WORK INSTRUCTIONS -
Extract every line from the records below that contains the word "Jump".

INPUT FOR THIS TASK Block Start

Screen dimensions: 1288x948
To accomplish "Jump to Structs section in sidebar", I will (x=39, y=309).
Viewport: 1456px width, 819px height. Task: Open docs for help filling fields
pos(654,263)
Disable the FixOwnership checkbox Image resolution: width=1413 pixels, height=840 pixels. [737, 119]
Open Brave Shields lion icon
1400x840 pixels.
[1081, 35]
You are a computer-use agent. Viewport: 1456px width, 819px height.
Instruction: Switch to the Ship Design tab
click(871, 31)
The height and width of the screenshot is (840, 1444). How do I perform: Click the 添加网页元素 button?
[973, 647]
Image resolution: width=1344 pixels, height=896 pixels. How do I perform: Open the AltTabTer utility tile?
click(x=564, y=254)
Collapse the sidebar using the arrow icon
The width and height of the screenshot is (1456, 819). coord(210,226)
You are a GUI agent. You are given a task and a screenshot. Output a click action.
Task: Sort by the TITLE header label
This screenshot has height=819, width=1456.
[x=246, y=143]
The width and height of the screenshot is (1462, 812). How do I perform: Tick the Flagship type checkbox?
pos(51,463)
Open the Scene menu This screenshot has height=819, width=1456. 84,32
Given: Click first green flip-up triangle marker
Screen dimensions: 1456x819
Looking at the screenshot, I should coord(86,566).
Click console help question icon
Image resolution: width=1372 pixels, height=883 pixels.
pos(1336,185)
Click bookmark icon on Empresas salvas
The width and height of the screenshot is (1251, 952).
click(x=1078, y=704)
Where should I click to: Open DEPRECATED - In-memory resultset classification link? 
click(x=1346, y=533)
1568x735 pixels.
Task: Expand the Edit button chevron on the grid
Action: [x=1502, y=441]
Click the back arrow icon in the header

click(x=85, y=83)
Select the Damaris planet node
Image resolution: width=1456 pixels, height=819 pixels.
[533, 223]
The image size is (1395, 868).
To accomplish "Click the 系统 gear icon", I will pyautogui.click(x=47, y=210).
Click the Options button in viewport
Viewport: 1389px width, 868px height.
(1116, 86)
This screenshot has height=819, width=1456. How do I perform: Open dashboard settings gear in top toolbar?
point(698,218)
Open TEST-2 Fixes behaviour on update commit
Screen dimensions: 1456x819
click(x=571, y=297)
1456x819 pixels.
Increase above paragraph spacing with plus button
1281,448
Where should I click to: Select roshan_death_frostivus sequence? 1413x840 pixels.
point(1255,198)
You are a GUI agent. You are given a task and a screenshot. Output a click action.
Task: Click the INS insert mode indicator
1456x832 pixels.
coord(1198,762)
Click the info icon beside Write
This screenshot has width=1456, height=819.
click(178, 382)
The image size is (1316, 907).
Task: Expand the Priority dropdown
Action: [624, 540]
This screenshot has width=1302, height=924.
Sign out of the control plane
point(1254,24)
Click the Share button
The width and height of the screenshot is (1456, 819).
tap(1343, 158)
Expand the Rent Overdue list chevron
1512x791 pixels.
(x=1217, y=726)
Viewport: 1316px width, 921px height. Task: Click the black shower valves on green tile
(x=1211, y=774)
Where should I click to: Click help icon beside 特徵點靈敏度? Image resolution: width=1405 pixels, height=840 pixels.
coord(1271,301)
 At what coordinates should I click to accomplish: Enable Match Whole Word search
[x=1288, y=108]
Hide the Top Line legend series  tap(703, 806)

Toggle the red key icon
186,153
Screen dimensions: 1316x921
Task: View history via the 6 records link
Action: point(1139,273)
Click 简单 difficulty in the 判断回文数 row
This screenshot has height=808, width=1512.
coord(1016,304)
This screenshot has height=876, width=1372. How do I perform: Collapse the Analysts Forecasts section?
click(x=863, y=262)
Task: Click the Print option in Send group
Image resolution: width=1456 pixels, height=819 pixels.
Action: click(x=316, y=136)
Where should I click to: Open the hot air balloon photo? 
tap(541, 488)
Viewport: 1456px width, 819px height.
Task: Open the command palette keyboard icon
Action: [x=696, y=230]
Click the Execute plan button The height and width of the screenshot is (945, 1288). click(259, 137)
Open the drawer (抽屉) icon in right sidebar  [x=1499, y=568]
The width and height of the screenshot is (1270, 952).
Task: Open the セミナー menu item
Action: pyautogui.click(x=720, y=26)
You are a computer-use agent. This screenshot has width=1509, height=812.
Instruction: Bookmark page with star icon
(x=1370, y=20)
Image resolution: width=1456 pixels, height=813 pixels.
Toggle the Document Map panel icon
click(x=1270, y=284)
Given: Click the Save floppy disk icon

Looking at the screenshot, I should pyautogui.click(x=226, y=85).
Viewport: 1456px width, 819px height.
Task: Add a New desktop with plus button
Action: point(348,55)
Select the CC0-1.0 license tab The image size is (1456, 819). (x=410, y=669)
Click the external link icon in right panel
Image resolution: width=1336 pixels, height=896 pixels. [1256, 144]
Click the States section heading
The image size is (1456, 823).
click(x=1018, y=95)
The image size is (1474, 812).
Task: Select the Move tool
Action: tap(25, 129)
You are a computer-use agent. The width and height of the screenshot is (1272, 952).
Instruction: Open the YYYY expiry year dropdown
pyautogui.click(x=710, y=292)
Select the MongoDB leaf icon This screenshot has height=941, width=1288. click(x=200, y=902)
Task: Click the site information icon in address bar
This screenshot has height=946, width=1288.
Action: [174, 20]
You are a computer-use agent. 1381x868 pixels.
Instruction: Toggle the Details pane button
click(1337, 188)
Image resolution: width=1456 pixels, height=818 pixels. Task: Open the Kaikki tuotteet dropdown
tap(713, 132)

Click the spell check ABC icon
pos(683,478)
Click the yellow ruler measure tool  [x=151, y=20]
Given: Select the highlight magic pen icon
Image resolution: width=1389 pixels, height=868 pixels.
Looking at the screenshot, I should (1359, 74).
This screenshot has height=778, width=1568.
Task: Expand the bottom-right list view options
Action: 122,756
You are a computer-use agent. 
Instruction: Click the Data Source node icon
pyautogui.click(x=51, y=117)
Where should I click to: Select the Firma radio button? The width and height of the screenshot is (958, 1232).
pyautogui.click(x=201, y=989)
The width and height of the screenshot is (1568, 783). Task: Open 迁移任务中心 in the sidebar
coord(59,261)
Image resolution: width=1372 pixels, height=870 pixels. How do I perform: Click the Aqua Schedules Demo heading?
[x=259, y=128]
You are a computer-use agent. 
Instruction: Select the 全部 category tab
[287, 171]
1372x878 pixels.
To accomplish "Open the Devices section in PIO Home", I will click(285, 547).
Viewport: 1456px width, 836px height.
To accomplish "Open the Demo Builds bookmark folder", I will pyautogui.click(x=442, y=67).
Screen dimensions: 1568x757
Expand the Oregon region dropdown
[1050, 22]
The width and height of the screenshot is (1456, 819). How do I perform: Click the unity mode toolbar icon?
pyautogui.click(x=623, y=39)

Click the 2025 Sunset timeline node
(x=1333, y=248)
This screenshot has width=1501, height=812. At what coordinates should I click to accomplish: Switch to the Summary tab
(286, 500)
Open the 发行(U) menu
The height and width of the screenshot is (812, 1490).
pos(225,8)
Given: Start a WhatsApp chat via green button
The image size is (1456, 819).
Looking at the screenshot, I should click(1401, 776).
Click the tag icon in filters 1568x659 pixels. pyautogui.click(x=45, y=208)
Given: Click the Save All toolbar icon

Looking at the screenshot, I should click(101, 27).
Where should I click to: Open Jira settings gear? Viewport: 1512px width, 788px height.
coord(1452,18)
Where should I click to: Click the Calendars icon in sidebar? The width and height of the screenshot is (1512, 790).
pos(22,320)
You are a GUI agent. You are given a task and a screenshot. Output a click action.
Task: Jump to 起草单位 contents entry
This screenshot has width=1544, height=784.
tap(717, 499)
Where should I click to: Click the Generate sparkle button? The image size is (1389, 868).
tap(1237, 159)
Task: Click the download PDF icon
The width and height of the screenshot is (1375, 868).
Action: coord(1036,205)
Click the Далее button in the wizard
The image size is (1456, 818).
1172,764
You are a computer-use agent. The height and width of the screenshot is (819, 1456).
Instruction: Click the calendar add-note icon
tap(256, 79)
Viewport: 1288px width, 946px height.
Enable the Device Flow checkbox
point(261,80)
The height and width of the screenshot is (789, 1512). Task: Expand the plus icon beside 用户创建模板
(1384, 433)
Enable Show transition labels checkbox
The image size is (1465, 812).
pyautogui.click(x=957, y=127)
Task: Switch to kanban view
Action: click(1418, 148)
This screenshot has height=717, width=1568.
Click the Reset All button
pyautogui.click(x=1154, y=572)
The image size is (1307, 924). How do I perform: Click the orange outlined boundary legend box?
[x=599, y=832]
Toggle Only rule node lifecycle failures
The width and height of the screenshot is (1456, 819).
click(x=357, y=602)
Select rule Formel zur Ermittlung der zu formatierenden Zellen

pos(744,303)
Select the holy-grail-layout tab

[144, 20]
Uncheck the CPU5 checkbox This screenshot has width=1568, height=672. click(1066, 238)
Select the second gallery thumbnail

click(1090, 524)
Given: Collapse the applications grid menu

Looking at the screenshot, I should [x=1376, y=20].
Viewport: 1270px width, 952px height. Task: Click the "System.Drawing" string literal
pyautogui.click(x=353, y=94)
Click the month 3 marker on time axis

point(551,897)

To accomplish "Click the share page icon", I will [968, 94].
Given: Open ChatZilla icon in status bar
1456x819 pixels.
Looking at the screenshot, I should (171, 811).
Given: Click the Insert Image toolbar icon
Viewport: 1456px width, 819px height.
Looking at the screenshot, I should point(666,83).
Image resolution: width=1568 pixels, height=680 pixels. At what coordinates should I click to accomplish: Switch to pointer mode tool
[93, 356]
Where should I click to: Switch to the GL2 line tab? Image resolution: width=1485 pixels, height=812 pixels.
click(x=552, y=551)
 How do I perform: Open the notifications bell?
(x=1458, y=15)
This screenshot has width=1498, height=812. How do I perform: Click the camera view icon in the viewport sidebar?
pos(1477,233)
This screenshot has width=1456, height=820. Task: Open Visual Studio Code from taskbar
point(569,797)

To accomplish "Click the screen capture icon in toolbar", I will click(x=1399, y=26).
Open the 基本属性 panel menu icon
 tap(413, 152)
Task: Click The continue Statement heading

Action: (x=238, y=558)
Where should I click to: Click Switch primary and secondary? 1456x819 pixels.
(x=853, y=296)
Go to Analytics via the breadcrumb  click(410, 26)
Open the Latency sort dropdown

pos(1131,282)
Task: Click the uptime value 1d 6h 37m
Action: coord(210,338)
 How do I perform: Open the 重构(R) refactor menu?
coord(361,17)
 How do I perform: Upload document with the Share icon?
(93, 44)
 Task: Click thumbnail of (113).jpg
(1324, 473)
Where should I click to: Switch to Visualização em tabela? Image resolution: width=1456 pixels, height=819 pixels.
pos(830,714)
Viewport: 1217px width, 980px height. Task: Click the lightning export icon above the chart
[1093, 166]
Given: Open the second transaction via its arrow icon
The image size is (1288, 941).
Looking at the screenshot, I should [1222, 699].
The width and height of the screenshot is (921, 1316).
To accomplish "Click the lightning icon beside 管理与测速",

INPUT FOR THIS TASK Block End

RESPONSE BOX -
To accomplish "Jump to Structs section in sidebar", I will (x=39, y=309).
Task: Jump to 起草单位 contents entry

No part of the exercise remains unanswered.